Problems to work on:
A. Please reproduce everything in the interview from "Sergei DeSilva-Ranasinghe: Now" down to "enduring political stability?".
B. In the interview, during which years did Dayan Jayatilleka serve as Sri Lanka's ambassador to the United Nations in Geneva?

POLICY magazine (Vol. 29 No. 1, Autumn 2013), Centre for Independent Studies, Sydney, Australia
| Dr Dayan Jayatilleka interviewed by Sergei DeSilva-Ranasinghe
( May 16, 2013, Colombo, Sri Lanka Guardian) In Australia, Sri Lanka continues to dominate headlines about allegations of war crimes and the influx of asylum-seeking refugees, but comparatively little is known about Sri Lanka’s history and politics. Dr Dayan Jayatilleka is among Sri Lanka’s leading and most respective political commentators. A prolific writer, he has published several books, including The Travails of a Democracy: Unfinished War, Protracted Crisis (1995); Fidel's Ethics of Violence: The Moral Dimension of the Political Thought of Fidel Castro (2007), and Long War, Cold Peace: Conflict and Crisis in Sri Lanka (2013). In addition, and until recently, he was Sri Lanka’s ambassador to the United Nations in Geneva (2007–09) and ambassador to France, Portugal and UNESCO (2011-13). In March, he spoke to defense analyst Sergei DeSilva-Ranasinghe about Sri Lanka’s political future; the defeat of the Liberation Tigers of Tamil Eelam (LTTE); allegations of war crimes against the Sri Lankan state; the causal factors of Tamil secessionism; Sri Lanka’s evolving relations with the United States, India, Pakistan and China; and its future strategic options.
Sergei DeSilva-Ranasinghe: Now that the civil war is over, what are the challenges for Sri Lanka’s political future? Can Sri Lanka ‘win the peace’ and achieve enduring political stability?

Supplied data:
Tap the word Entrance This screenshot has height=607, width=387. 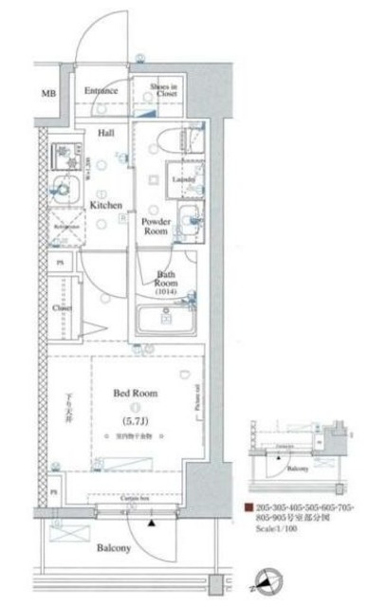(x=100, y=91)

Solutions:
A.
Sergei DeSilva-Ranasinghe: Now that the civil war is over, what are the challenges for Sri Lanka’s political future? Can Sri Lanka ‘win the peace’ and achieve enduring political stability?

B. 2007–09